Sometimes it easier for a couple to divorce one another than it is to divorce their creditors. That’s because no matter what a couple has agreed to or what is spelled out in the marital settlement agreement, and even with a divorce decree in hand, there is a contract with the creditors and whoever is legally responsible for paying off any the debt, will ultimately be the one responsible. It’s important to remember that divorce doesn’t absolve the parties of their responsibility for accounts with their name on it, despite what the divorce decree may say. Even if the divorce decree assigns the former spouse responsibility for certain accounts in the name of one spouse (or in the name of both partners), any missed payments or default on an account with the name of one spouse on it will still be reflected on their credit report.
Divorcing parties may agree to distribute responsibility for the debts in a way that is different from the parties’ contractual obligations to pay, but their settlement agreement or a judge’s order does not change the parties’ contracts with their creditors. Each spouse is responsible for the other’s debt if they agree to pay or not or if a judge orders him or her to pay it. A divorce decree that makes the termination of the marriage official and a marital settlement agreement that spells out both parties’ rights and responsibilities – is legally binding.

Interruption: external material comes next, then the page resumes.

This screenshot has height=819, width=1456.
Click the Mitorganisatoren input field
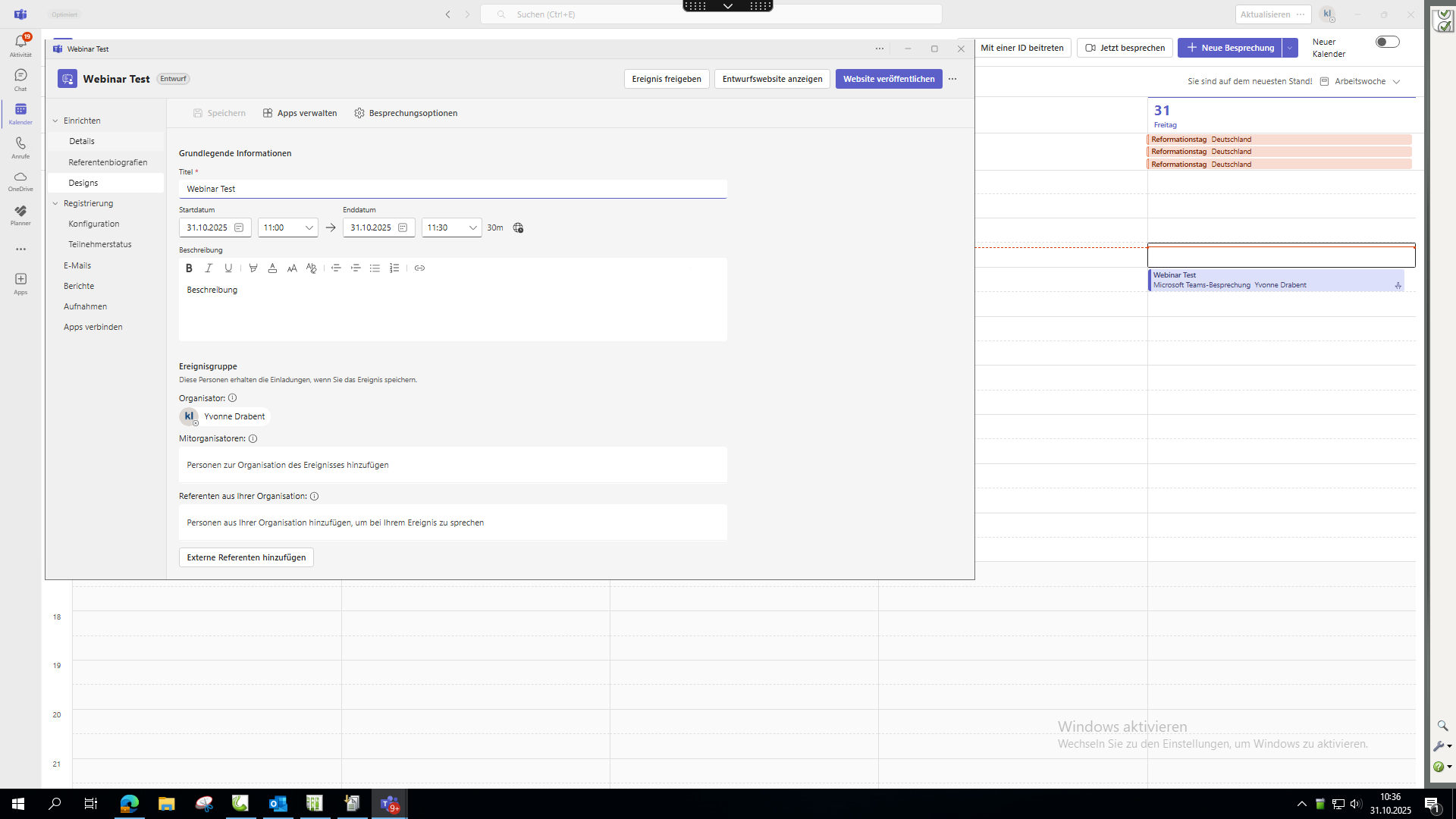453,465

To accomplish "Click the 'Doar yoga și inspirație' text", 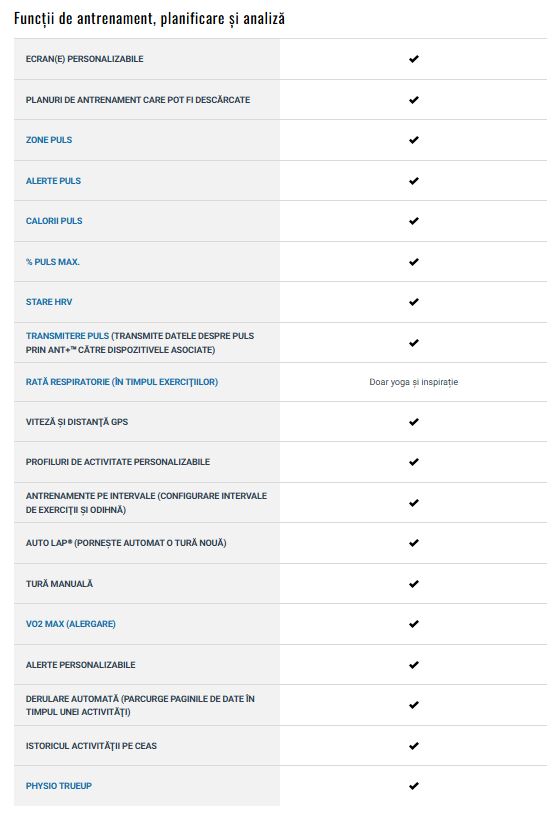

If the settlement agreement says that one spouse is responsible for a debt that is in the other spouse’s name, he or she is legally obligated to pay it. However, the court order does not cancel the original contract with a credit card issuer. If a credit card is in the name of one spouse, the creditor can come after that spouse if the other spouse does not pay a debt as ordered. The same is true for the other spouse’s debts that the other one is ordered to pay. The recourse is to pursue the former spouse in court. Many attorneys agree that this can be a difficult and expensive journey full of headaches.
Credit history and credit score are tied to the individual alone and does not change whether or not the person gets married, and they do not change when the person gets divorced. It is best for divorcing parties to get rid of accounts that could adversely affect the non-responsible party from the debt. If possible, they can work together to pay off and close existing joint accounts or inquire with the creditor about converting the account to an individual account in one party’s name to protect the other party’s credit. As a last resort and in case the responsible spouse doesn’t or can’t refinance or transfer the debt to an individual account, the marital settlement agreement should indicate who is responsible for paying what, and include indemnification clauses, which can stipulate liability and consequences for failure to pay.